Studio conversation with studio holder Emma Hislop

All my sculptures inhabit a space, like an installation. I build worlds. So, although they’re sculptures, they become objects that populate a world, it becomes an installation, also it comes apart and can come back together in different ways.

What was the project that you loved the most? 

I don’t have a clue, I love them all for different reasons, whether it’s been the research, the journey,  to get there, or maybe the connections with my thinking or memories. Some of them are related to childhood but rooted in scientific research and then some were really interesting to make and some were really difficult to make. Like this one, Phenomena System (Xiade’s Machine), 2019, the first thing I ever fully made in metal. I was really proud of when I did that. I’m also really proud of making such a big bronze, Apprentice Pillar, 2022, that was difficult as well. I currently really love this work in progress which is a ceramic artefact, a totem pole of stacked vases.

When did you finish art school? 

I graduated in 2019.

Did you find your voice since?

That’s a really good question. I don’t think I’ve ever looked for it, when I work it feels like divining and something speaks through me.

Metal is your first love

It was definitely my first love.

And you work as part of the technical team at ESW as well. How do you find it?

I love it. I’m a workshop assistant here. But yeah, I really like being a technician, and having my studio at the same time is incredible, because there’s a lot of benefits to that. It also makes it really hard to separate workshop life from studio life, and then if I’ve been working, and I decide that I’m going into artist mode now, I needed a couple of days away from here to swap hats to get my mind back into it. I’m still trying to find that balance.

Do you have an idea or a project that you always return to thinking about? 

One that haunts me? I don’t think I do. Maybe that, one day, I’d like to work with an architect on sculptural architecture or some interruption that intertwines them… I would love to do something really super large scale.

A more functional sense?

I try to make work while thinking of it lasting forever and not be wasteful, also something that has a life of its own and it grows. A presence to mark a space.  Every time I make something I try to make it have a function. There’s only a very small handful of things I’ve made that don’t have a function per se, and are purely artistic or aesthetic. I’d like to make things that are somewhere between art and MIT Media Lab and Neri Oxman. She’s someone I can only dream of being.

For how long do you have your studio here?

I’ve been at ESW for two years at least. I first came as resident, after winning an award during the Royal Scottish Academy New Contemporaries exhibition, the Graduate Research Award. I moved to Edinburgh for it because I was really excited by ESW.

Currently I’m working with the University of Stirling Art Collections. They have an incredible art collection there and the curatorial team there are so interesting. I’ve been working with the deputy head curator Emma McCombie, PhD candidate Maddie Reynolds and one of the professors of natural sciences Zeinab Smilie on a project that’s crossing natural sciences, the doctoral research and the collection with myself as anartist to do some outreach. We’ve been doing a series of workshops for different groups of people.
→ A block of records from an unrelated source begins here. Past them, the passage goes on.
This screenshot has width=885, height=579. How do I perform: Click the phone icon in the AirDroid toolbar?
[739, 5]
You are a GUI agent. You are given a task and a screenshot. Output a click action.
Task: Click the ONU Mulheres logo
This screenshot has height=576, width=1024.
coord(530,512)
I’m also working with Alliyah Enyo, who was on the Youth Bursary here. Along with artists Kiera Saunders, Sophie Thornton and Claricia Paranussa on a project for the Hidden Door Festival and there’s something else that I’m working on that I’ll maybe keep under my hat.
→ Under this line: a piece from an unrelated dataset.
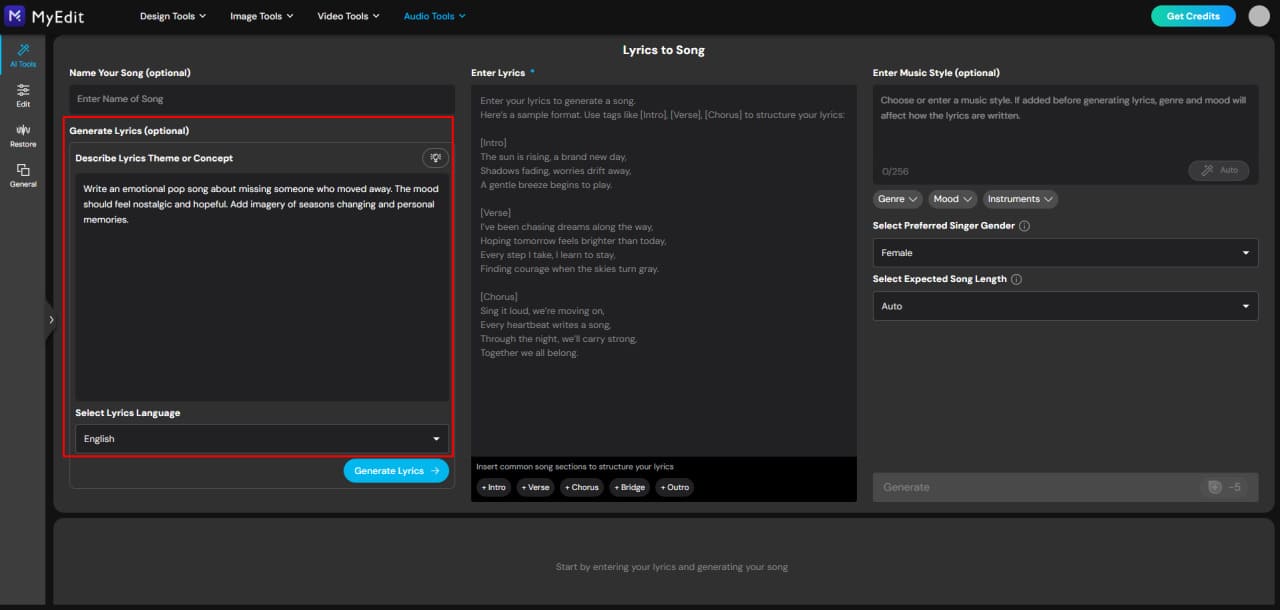Open the Select Lyrics Language dropdown
The height and width of the screenshot is (610, 1280).
click(262, 438)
You are interested in interdisciplinary projects, you are a people artist, and conversely also you value a lot your studio privacy.  
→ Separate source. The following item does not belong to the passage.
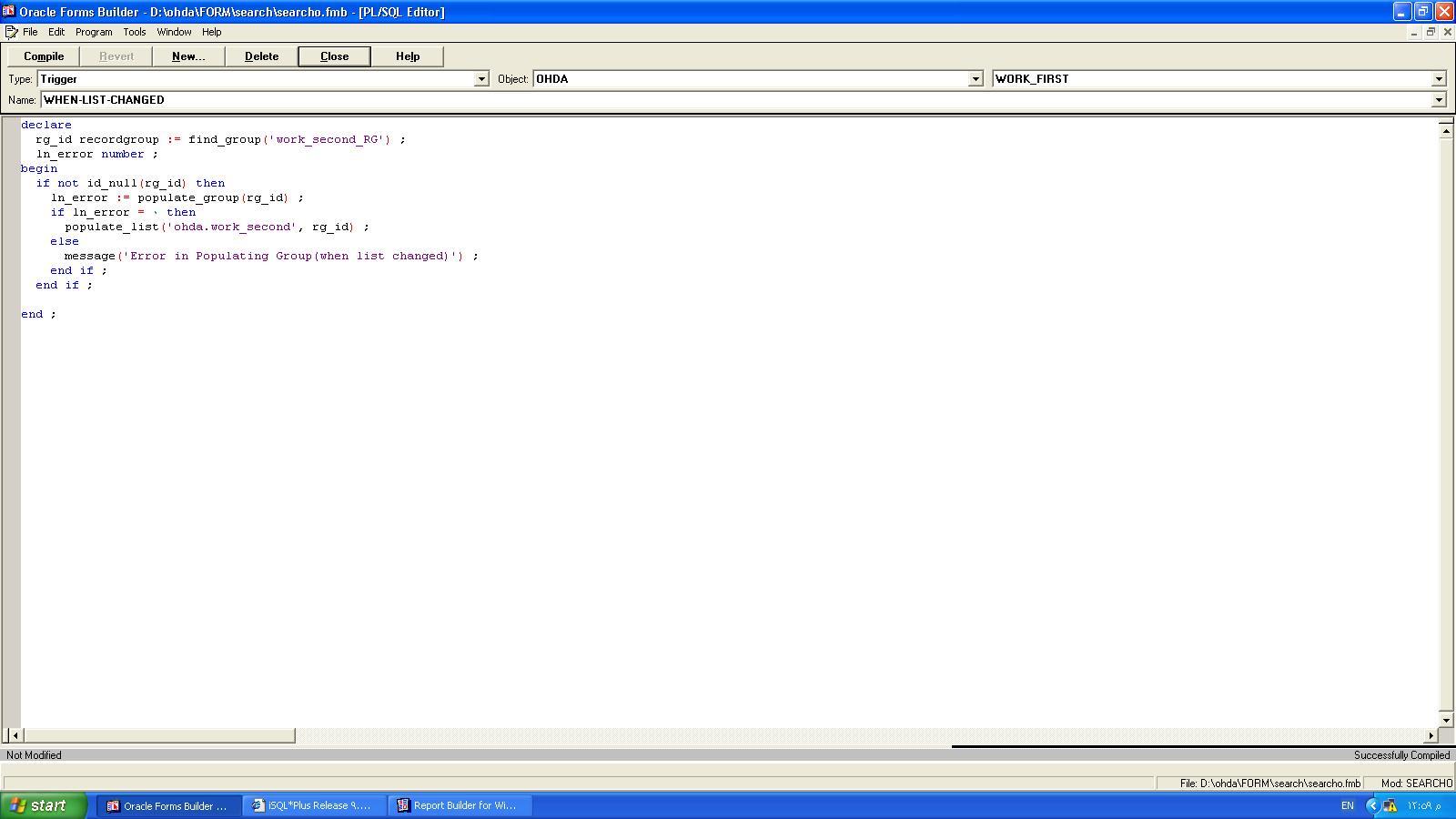This screenshot has height=819, width=1456.
Task: Open the Windows Start menu
Action: 42,805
I realise that maybe I don’t like sharing a studio because I need the space to look at all my things. Maybe that’s very selfish. It just needs to be my space. I really love being in this studio because before when I’ve had studios, it’s just been in an office building or some horrible hovel (that’s damp and mouldy), alone. Being here with this community of artists is really valuable, that’s why I always leave my door open, and people will pop by and we just have a cup of tea for a minute and maybe chat a little. Or we have more of an in-depth conversation. The balcony is for in-depth conversations, I think.

What inspires you? 

It’s mainly the surrounding environment. The landscape really inspires me and how mystical it feels. The way the wind blows, you always get a sense that there’s something else. It’s the unseen what inspires me. And from that, come things in pop culture and connecting people to science, because I think science uncovers the unseen in history.

If somebody asks, what is this and what is that, what do you answer? 

I generally tell them about all the research and the project behind it, but quite often I describe things as either artifacts or devices. There’s always a hidden humor in my work mixed in with the esoteric, I like to see if people can spot it. For instance, I have made a pastiche of The Apprentice Pillar at Rosslyn Chapel. Its intricate carvings hold an incredible story of the apprentice, and how his work drove the master mad leading to the apprentice’s murder. I don’t know what that says about me and Stephen Murray.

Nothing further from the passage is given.